=== Input for this task ===

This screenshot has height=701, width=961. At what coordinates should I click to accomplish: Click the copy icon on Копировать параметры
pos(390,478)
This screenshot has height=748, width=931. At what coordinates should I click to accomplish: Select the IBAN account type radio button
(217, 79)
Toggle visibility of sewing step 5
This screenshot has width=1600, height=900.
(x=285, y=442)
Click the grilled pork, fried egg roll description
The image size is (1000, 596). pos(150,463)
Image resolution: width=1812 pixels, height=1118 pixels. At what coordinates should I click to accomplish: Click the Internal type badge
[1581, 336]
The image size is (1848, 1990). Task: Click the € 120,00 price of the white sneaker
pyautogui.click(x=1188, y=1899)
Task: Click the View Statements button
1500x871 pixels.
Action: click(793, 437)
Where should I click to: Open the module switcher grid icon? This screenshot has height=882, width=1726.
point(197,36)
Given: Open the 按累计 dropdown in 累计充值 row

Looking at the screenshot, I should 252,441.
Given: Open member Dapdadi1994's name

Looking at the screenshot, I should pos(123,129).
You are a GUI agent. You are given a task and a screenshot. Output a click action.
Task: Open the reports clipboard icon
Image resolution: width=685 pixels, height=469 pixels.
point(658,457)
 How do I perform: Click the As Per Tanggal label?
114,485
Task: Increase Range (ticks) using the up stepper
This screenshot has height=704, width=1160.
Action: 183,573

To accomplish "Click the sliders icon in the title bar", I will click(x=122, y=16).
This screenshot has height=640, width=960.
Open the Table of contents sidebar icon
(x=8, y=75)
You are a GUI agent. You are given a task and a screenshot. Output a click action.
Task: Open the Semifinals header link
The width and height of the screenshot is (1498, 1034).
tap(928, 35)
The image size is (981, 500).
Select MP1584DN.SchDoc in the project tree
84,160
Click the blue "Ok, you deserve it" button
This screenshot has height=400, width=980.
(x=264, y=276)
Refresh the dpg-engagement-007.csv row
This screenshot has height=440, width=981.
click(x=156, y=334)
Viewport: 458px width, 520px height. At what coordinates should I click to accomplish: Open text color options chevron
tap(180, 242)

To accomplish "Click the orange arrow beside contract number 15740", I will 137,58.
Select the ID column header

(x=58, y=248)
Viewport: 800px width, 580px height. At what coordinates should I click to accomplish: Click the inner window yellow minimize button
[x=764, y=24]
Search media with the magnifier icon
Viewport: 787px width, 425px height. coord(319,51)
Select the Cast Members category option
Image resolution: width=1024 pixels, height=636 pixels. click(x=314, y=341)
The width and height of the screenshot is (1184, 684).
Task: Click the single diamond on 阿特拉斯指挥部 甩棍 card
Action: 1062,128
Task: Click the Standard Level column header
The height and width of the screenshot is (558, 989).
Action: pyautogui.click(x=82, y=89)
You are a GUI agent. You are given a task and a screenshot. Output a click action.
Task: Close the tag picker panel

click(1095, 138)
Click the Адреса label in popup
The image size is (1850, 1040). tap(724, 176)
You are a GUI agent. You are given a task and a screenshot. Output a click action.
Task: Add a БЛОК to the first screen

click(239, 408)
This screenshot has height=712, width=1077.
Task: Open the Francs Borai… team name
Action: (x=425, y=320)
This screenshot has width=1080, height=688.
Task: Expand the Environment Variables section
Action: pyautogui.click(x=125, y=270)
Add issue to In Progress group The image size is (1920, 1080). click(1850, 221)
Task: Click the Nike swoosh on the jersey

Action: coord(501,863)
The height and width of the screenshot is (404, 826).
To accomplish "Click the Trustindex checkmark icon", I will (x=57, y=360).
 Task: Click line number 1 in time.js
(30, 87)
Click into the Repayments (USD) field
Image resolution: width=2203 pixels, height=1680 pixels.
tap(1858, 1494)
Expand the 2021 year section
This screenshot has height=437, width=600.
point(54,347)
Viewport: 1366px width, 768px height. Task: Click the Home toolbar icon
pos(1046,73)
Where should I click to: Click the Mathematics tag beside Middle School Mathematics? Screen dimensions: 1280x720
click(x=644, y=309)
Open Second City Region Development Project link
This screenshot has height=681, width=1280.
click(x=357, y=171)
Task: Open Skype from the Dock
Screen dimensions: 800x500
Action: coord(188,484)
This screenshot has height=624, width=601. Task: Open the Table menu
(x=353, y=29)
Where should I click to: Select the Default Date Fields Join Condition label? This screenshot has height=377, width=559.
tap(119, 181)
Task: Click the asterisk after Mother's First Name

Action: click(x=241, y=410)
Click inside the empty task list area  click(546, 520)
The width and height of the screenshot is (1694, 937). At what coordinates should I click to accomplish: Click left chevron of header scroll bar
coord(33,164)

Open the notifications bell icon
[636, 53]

===

Can you rewrite everything in the data above, from the line containing "Where should I click to: Select" down to the line containing "Action: click(x=241, y=410)", offsetting every coordinate in the answers by -73 and keeping the requests as they are?

[Solution to the problem]
Where should I click to: Select the Default Date Fields Join Condition label? This screenshot has height=377, width=559.
tap(46, 108)
Task: Click the asterisk after Mother's First Name

Action: click(x=168, y=337)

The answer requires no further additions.